Peluh keringat telah membasahi tubuh kedua insan tersebut setelah permainan bola dengan anak – anak itu usai dan kini telah berkumpul bersama anak – anak tersebut untuk menikmati hidangan sederhana yang telah disajikan. Ivory menatap haru melihat lahapnya anak – anak yang sedang menikmati hidangan sederhana tersebut, meskipun ia belum pernah mencicipi makanan yang terlalu ala kadarnya seperti itu. Jade yang melihat Ivory belum menyentuh makanannya merasa khawatir.

"Kenapa lagi? Kok belum makan? Apa karna makanan ini…" seakan bisa menebak apa kelanjutan dari perkataan pria tersebut, Ivory segera memotong pembicaraan.

"Hah, nggak, aku nggak apa – apa, aku cuma lagi senang aja lihat anak – anak ini makan dengan begitu lahapnya," ujar Ivory seraya menyuap makanan yang sedari tadi telah dibiarkannya, membuat Jade tertawa kecil melihat tingkah lucu gadis itu.

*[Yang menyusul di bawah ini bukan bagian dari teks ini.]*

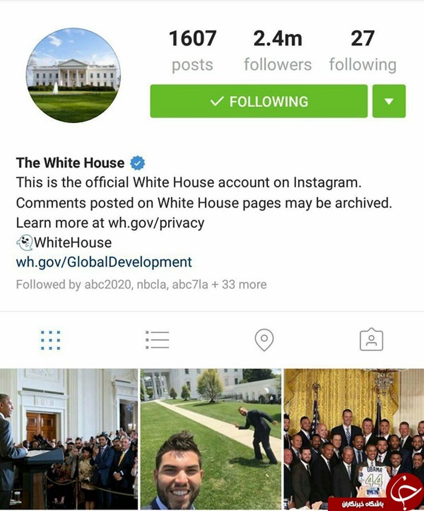424x511 pixels.
Task: Open the wh.gov/GlobalDevelopment link
Action: click(104, 262)
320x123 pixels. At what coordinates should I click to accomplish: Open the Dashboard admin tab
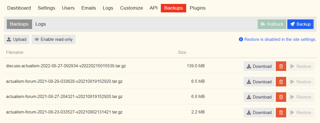pos(19,8)
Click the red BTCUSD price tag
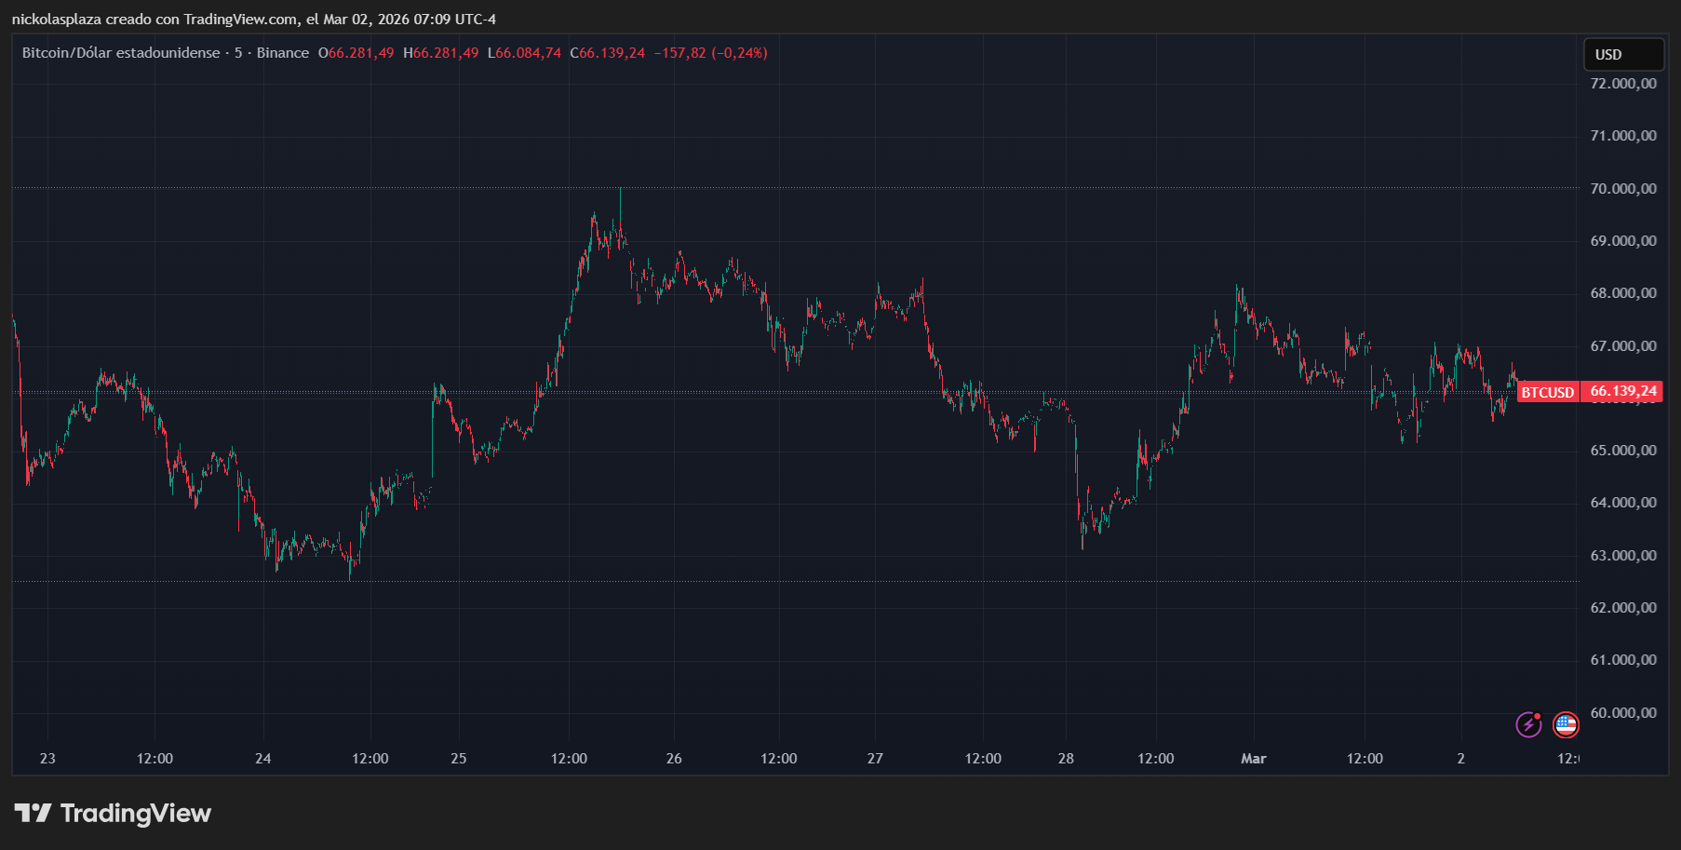Image resolution: width=1681 pixels, height=850 pixels. coord(1547,392)
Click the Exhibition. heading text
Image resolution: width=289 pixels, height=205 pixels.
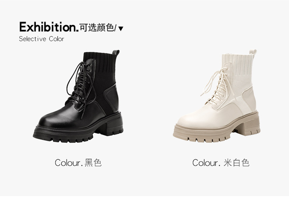[x=49, y=27]
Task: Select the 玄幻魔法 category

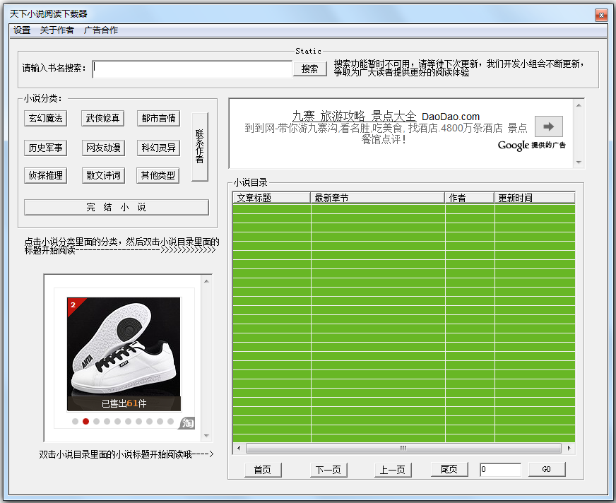Action: click(x=45, y=118)
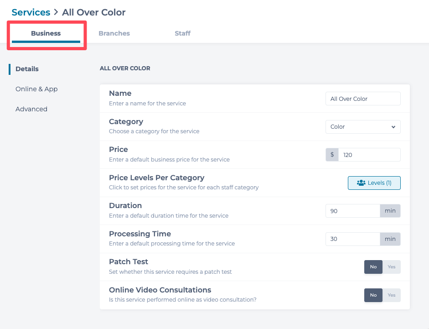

Ruang makan itu segera dipenuhi oleh canda tawa anak – anak dan perbincangan keempat orang dewasa itu mengenai berbagai hal. Namun, tiba – tiba suasana mendadak berubah menjadi tegang tatkala Jade melihat seorang gadis tunanetra yang begitu dikenalnya sedang berjalan keluar dari sebuah kamar yang terletak tidak jauh dari ruangan tersebut. Gadis yang selama ini dicarinya, dan kini mengapa ia harus bertemu gadis itu dalam keadaan yang berbeda.